Not Opting Out of Training
This seems obvious, but if your organization is using ChatGPT, you would need to find some way to ensure that every single employee has successfully opted out of their data being used to train ChatGPT. If one person forgets (or lies and says they did it but didn’t) then anything they upload would be used as training data. This becomes a major issue when it comes to the silo-ing of content below.
Login Hacking
ChatGPT does not force users to use two-factor authentication (2FA). This mean if someone gets ahold of your username and password, they can access all of your conversations and AI agents immediately. This lack of security often goes against enterprise-level security that many larger organizations require.
Data Hacks
ChatGPT does not allow users to delete conversations, and all of that data is stored on their servers. If those same nefarious actors gained access to ChatGPT servers, they would have access to all of your previous conversations and documents you shared with it. You have no control over deleting that data.
Is Data Truly Siloed?
One concern I have with ChatGPT is that when you upload documents into it, it knows who you are as a user and the questions you’ve asked it. Your data becomes synonymous with you within the ChatGPT environment.
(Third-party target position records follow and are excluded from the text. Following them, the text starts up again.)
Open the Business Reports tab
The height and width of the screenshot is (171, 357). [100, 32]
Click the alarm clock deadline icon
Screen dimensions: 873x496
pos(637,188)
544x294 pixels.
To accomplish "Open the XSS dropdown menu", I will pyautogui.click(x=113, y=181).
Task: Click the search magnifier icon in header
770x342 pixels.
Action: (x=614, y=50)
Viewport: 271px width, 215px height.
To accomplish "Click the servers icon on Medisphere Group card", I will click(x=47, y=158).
If you or a colleague forgets to opt out of being part of the training data, that information could get trained into the system, and since it would be trained as belonging to you and as part of your conversations, the actual numbers, trade secrets, etc. would be easily associated with you and your company.
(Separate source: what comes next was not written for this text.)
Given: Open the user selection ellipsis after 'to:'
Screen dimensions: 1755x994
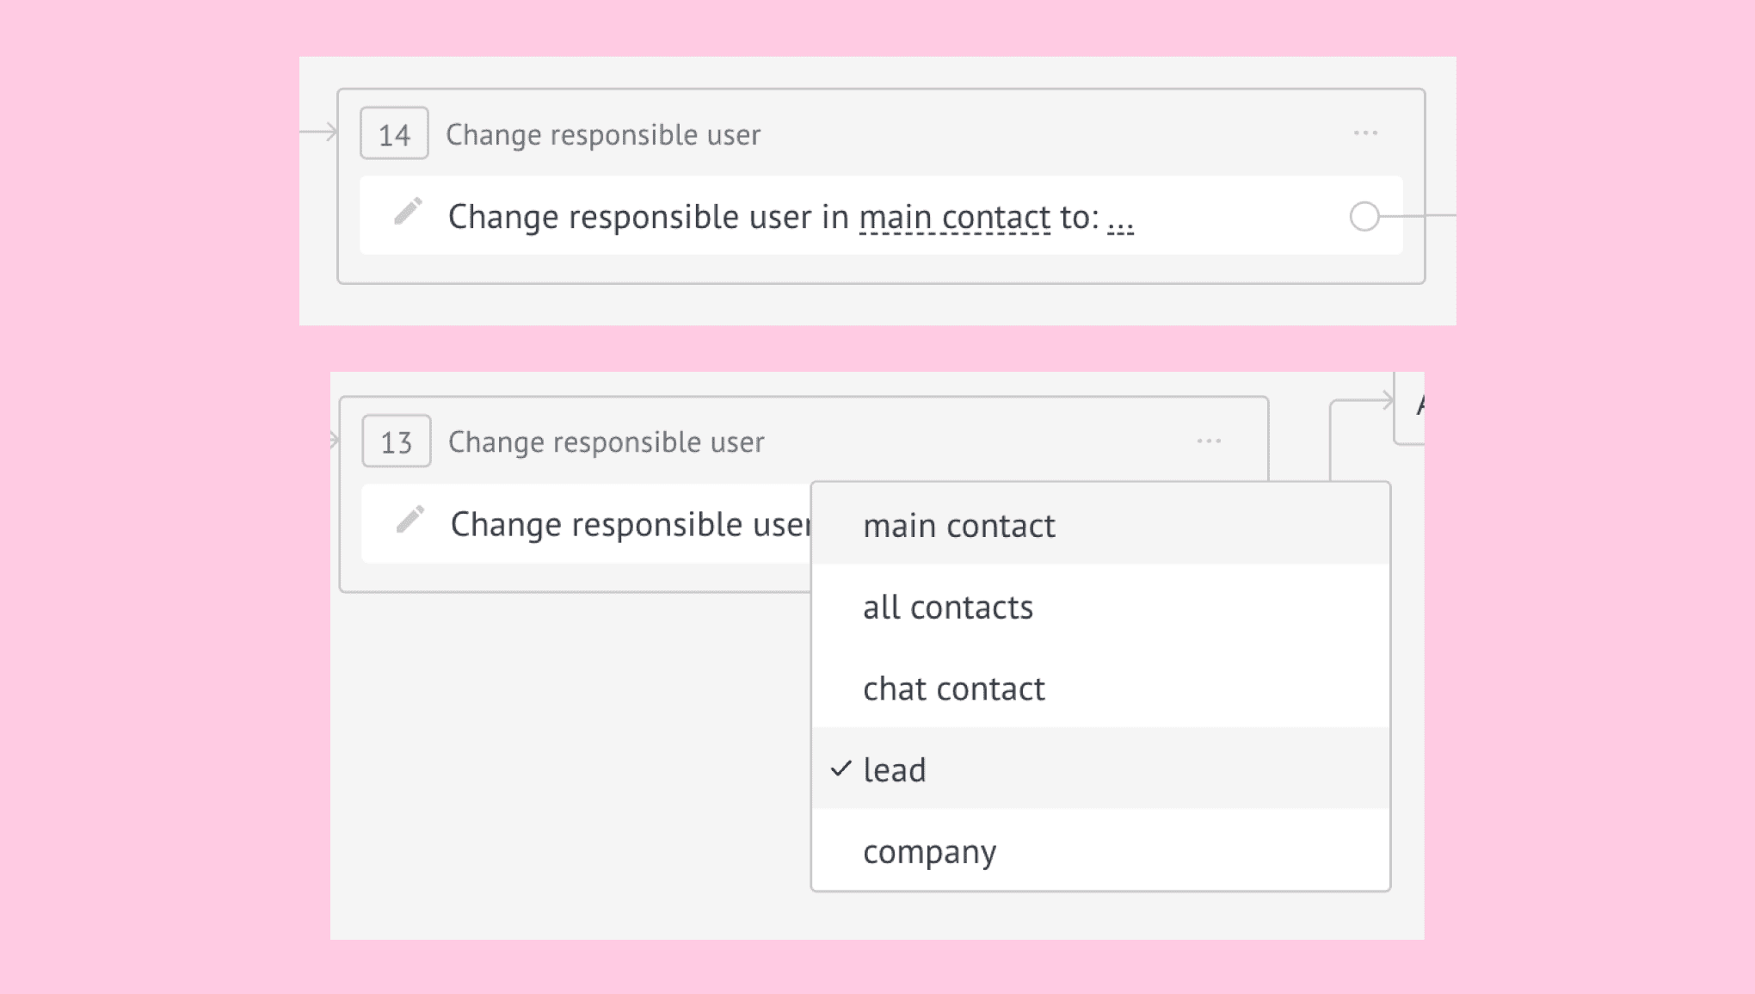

And even if you do opt out of having your data as part of the model’s training, if the AI model were to accidentally get cross trained into the broader system, your data would immediately be available to the public. And if that were to happen, would you even know? Would ChatGPT fess up to such a thing?
Is Your Business Data Safe in ChatGPT?
In short, I would say, “No.” It’s not.
There are far too many things that can go wrong, even if you follow safety protocols.
With that said, ChatGPT also has an Enterprise model, which requires two-factor authentication, and they say that data from it won’t be used in any model training. If you absolutely feel the need for your organization to use ChatGPT, that would be the ONLY way to use it. Unfortunately, that pricing seems to be around $60/user per month, which is triple the individual plan. Even then, I would still shy away from uploading sensitive documents into the system.
Disclosure: The image for this post was created by Dall-E. I uploaded my SSN, drivers license, and a list of my fears to create it.